Tego samego dnia prezydent Zielonej Góry Janusz Kubicki relacjonował dziennikarzom, że na wnioski o pomoc w likwidacji składowiska w Przylepie rząd i marszałek województwa odpowiadali, że nie są w stanie zaspokoić potrzeb finansowych z tym związanych. - Wszyscy o tym wiedzieli. I marszałek województwa, i wojewoda, i ministrowie. Wszyscy byli o tym poinformowani. Myśmy ostatnio rozmawiali również z panią minister Moskwą i mieliśmy zapewnienie, że w tym roku - bo nasz wniosek jest złożony na dofinansowanie - otrzymamy środki finansowe na to, żeby rozpocząć ten proces - tłumaczył prezydent. - Zwracaliśmy się bardzo często, również do tych osób, o pomoc w tym zakresie, bo to jest jednak gigantyczne obciążenie. (…) I te same osoby, które dzisiaj mówią, że "nie zrobiliśmy nic", odpisywały nam, że nie widzą możliwości, aby nam w tym pomóc - opowiadał Kubicki.

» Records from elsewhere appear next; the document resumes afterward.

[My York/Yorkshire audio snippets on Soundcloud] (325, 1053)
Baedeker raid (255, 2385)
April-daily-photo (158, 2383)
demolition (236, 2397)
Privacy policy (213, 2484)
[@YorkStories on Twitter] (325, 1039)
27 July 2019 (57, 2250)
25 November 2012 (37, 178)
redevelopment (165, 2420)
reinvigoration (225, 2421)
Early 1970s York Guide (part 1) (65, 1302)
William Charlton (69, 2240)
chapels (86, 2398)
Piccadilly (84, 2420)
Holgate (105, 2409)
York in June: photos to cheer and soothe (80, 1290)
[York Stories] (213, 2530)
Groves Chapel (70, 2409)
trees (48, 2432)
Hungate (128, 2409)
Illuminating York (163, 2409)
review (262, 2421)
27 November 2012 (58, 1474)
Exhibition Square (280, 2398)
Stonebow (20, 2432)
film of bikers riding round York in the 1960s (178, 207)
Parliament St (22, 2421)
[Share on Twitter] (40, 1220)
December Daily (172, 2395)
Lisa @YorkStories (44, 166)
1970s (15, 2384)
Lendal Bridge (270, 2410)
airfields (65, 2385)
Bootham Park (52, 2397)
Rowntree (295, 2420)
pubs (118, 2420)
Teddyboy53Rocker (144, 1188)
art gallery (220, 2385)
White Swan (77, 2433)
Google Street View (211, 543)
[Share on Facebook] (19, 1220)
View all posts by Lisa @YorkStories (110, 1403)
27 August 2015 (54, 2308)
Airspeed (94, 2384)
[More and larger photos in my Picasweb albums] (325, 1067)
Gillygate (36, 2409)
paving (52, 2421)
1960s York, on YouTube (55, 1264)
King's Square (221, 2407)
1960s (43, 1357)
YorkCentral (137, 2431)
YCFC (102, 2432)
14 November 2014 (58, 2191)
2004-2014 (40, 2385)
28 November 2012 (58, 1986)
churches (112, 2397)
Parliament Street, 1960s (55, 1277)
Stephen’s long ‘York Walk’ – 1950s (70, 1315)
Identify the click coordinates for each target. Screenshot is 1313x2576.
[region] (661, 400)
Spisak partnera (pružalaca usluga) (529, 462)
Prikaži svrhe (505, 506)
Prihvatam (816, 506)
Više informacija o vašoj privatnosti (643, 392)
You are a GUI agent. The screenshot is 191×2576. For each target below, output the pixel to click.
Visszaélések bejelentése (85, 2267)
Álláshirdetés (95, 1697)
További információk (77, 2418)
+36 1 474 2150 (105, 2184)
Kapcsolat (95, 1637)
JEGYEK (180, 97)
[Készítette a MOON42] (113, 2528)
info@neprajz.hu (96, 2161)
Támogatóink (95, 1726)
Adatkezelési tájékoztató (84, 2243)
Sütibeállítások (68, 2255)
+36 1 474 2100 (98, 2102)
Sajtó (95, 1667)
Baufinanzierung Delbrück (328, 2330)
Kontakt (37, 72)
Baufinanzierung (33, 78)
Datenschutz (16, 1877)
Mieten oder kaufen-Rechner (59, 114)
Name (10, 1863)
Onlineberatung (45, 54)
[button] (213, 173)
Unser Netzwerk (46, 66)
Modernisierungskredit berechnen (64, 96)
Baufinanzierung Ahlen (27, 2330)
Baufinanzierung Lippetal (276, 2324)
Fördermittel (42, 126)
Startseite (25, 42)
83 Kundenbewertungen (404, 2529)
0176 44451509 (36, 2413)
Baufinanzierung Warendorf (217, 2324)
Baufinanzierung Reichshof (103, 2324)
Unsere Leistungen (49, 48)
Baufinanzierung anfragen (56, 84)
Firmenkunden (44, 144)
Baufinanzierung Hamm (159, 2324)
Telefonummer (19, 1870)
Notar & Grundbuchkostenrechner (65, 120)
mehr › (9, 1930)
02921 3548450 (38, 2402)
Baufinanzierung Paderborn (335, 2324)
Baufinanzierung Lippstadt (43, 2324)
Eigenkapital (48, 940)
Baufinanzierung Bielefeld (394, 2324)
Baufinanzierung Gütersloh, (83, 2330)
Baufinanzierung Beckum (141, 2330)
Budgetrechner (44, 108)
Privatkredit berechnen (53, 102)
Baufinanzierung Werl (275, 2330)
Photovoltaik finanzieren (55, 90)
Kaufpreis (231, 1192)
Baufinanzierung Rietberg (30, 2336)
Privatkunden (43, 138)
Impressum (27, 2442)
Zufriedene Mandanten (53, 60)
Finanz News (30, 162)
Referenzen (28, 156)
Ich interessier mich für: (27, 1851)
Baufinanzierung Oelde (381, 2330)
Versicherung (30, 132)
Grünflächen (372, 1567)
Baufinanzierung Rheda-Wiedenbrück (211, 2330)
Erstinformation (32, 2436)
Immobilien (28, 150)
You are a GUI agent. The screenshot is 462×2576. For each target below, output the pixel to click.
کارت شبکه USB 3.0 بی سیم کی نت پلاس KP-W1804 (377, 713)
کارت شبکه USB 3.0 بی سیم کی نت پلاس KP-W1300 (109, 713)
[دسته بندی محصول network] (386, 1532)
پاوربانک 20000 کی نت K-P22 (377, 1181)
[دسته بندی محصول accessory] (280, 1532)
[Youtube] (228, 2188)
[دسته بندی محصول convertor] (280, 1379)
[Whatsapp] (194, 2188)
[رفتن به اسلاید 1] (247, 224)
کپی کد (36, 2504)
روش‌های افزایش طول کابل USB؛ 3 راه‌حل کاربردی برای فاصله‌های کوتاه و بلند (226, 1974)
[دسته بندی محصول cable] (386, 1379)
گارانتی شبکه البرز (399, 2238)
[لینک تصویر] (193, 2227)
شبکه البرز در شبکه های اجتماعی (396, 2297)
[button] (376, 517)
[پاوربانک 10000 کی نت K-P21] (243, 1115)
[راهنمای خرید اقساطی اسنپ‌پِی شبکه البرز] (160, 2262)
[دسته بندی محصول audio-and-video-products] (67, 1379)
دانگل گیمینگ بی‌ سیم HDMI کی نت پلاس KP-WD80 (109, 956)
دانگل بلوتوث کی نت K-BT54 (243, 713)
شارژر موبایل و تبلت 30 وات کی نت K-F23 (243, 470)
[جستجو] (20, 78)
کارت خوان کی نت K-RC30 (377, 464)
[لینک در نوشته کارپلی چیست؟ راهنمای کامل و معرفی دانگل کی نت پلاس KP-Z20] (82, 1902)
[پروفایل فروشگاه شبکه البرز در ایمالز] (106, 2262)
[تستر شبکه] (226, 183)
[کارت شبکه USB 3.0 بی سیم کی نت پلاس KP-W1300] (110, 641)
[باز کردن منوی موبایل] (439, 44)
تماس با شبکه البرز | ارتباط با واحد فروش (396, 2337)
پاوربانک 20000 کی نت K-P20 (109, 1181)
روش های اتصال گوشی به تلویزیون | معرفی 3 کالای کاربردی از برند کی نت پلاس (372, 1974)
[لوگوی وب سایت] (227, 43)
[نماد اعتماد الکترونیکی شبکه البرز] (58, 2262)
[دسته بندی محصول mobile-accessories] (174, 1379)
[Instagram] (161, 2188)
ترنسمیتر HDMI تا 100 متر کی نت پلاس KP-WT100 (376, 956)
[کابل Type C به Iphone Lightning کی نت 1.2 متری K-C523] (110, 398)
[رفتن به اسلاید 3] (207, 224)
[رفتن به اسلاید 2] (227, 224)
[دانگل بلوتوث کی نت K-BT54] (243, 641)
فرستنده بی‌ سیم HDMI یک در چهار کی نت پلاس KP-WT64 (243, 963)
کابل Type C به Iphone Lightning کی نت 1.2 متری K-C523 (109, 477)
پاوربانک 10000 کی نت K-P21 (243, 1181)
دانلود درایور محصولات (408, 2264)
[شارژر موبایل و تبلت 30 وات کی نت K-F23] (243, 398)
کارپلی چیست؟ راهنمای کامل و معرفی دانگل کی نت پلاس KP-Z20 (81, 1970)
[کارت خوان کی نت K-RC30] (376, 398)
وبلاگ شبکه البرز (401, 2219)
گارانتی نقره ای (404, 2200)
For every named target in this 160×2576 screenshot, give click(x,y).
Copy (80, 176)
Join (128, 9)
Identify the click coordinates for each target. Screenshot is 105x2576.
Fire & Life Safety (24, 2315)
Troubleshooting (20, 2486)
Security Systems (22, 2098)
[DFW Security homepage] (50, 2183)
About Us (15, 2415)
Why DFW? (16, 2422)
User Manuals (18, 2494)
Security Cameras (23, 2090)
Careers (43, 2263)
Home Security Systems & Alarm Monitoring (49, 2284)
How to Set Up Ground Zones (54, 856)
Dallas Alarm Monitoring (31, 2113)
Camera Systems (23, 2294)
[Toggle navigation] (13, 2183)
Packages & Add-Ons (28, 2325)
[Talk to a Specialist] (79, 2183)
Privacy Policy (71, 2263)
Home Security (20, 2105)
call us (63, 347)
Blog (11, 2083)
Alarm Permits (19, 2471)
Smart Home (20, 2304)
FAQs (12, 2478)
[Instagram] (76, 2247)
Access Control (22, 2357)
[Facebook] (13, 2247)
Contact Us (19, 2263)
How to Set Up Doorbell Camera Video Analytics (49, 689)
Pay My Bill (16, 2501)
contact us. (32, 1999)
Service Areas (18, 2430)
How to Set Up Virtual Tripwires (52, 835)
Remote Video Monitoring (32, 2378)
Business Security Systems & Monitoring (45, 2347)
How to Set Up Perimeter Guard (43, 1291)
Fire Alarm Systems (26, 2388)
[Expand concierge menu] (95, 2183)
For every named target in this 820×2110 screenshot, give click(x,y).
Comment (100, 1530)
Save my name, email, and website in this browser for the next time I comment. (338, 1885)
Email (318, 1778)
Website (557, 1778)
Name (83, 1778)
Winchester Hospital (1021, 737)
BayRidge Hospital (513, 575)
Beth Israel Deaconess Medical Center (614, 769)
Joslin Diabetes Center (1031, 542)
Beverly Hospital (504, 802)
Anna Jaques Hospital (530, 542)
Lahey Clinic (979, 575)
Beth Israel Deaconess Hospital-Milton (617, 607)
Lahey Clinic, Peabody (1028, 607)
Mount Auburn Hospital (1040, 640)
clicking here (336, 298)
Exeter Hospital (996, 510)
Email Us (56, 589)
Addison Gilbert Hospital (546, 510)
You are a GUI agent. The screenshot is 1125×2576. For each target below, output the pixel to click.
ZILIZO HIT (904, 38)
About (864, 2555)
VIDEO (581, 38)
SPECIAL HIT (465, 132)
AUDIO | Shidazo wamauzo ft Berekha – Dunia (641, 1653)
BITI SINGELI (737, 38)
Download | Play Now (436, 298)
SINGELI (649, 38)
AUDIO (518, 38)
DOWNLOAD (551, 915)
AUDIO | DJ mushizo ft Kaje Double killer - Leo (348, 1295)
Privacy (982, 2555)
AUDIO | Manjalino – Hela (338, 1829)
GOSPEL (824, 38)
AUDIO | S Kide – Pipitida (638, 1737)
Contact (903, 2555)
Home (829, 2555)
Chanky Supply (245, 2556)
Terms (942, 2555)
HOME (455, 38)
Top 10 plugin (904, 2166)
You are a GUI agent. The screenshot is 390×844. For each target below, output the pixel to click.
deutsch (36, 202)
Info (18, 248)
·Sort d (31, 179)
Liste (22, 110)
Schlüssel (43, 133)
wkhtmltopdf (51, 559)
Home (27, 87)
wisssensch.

Pożar składowiska chemikaliów. Kucharska-Dziedzic: tutaj zadziałała zasada "jakośtobędzizm"
Pożar składowiska chemikaliów. Kucharska-Dziedzic: tutaj zadziałała zasada "jakośtobędzizm"TVN24

- Pan prezydent nie chciał wydać pieniędzy, żeby te toksyczne odpady zutylizować. Było przerzucanie się odpowiedzialnością z marszałek województwa, do kogo to należy. No wiadomo, że to w tej chwili, jeżeli są takie odpady po działalności przestępczej de facto, one należą do gospodarza terenu, czyli do miasta - mówiła z kolei reporterowi TVN posłanka Anita Kucharska-Dziedzic .

Co więc zrobiono, a czego nie zrobiono w związku z nielegalnym składowiskiem w Przylepie? Jak się okazuje, jego historia sięga ponad 10 lat wstecz, a starania o usunięcie tych odpadów zaczęto podejmować w 2014 roku. Przedstawiamy kalendarium zdarzeń na podstawie dokumentów, do jakich udało się nam dotrzeć, oficjalnych informacji publikowanych przez urzędy czy zapytań.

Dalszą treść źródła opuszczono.